От таких слов герцог приходит в бешенство, но в то же время ему становится страшно. Да, заронить смятение в его чёрную душу так же легко, как бросить в тёмную землю семя.
Какой-то нищий скальд, совсем ещё мальчишка, пропел себе небольшой куплетец о королевских воинах, которых он якобы видел в лесу сегодняшней ночью, и из этого крошечного семени в сердце герцога тут же выросла целая лесная чащоба непроходимого ужаса и тоски: ведь тот, кто творит зло, не знает в жизни мира и покоя.
И тут же все защитники замка подняты на ноги по тревоге, в замке начинается страшный переполох.
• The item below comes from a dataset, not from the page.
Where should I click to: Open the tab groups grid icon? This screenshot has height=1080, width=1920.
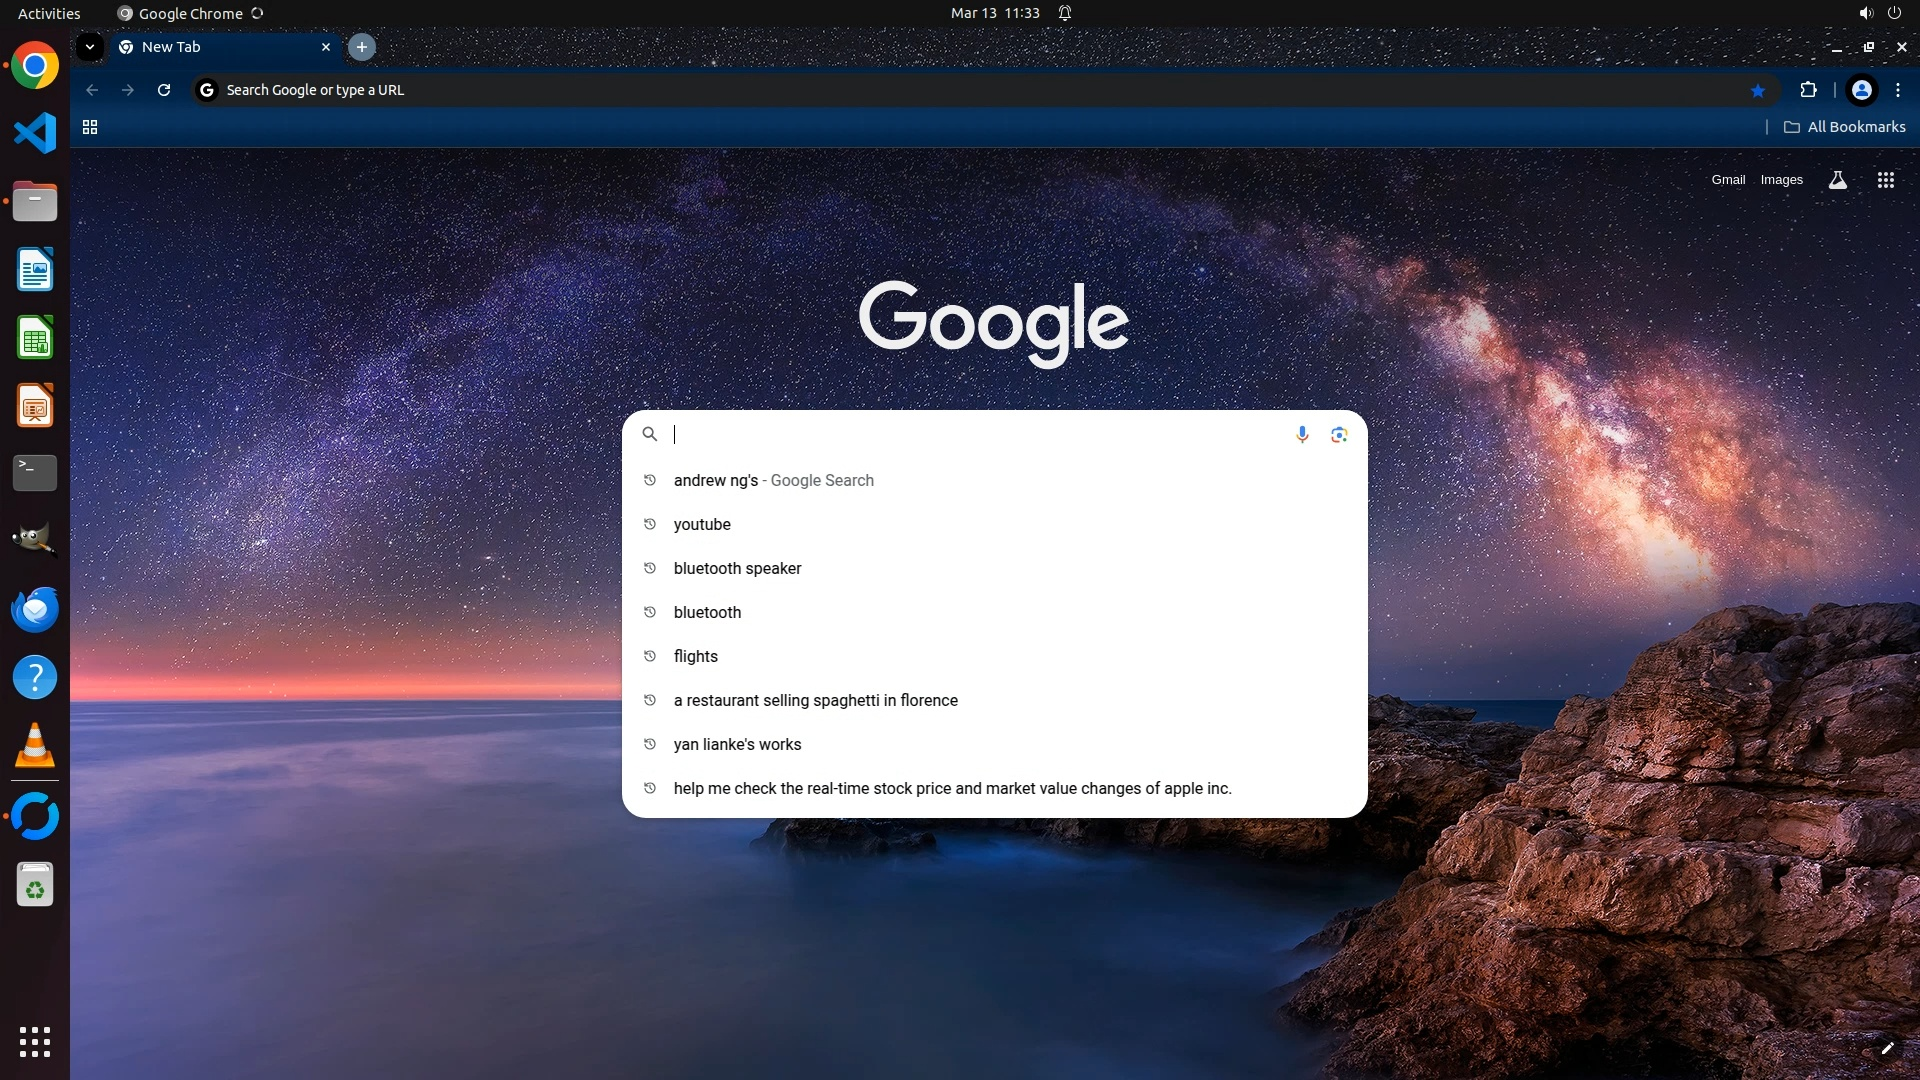tap(90, 127)
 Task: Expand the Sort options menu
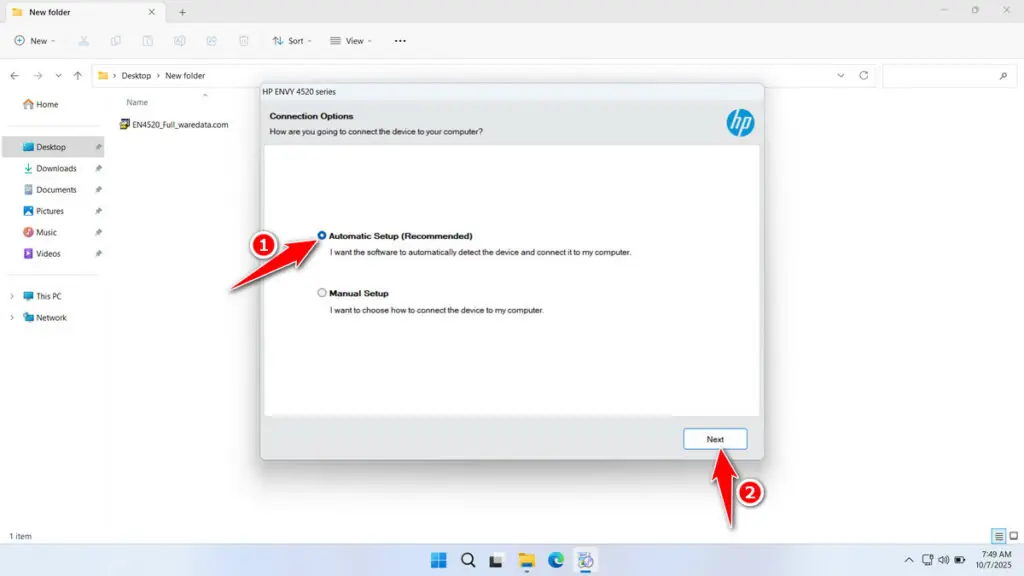coord(291,41)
Воины, не зевайте! Готовьте стрелы, натягивайте тетиву! Несите камни! Устанавливайте метательные орудия! Вставайте, ратники, у каждой бойницы! Десятикратно усильте охрану подъёмного моста! Штурм замка может начаться в любую минуту, если в словах бродячего певца есть хоть доля правды.
Но, герцог, а как же быть с охраной западной башни? Разве её не надо усилить? Ведь у королевской темницы стоит сейчас лишь один-единственный страж, твоя верная тварь, Монс, по прозвищу Кровавый Топор.
Нет, усиливать охрану западной башни герцог не желает, в своём чёрном, как ночь, сердце он вынашивает план — самому лишить короля жизни, если только начнётся штурм замка. Его, несомненно, больше всего тешит мысль, что пленник едва ли доживёт до рассвета. Так решил Высший Государственный Совет, который по желанию герцога осудил злосчастного короля на смерть. Всё решено, и решено окончательно, и никому не удастся вызволить короля живым из плена. Но тому, кто совершает злодеяние, не нужны свидетели. Поэтому царственного пленника стережёт в полном одиночестве Монс Кровавый Топор — он молчалив как скала и следит только за тем, чтобы ни один враг не проник в Замок Тирана!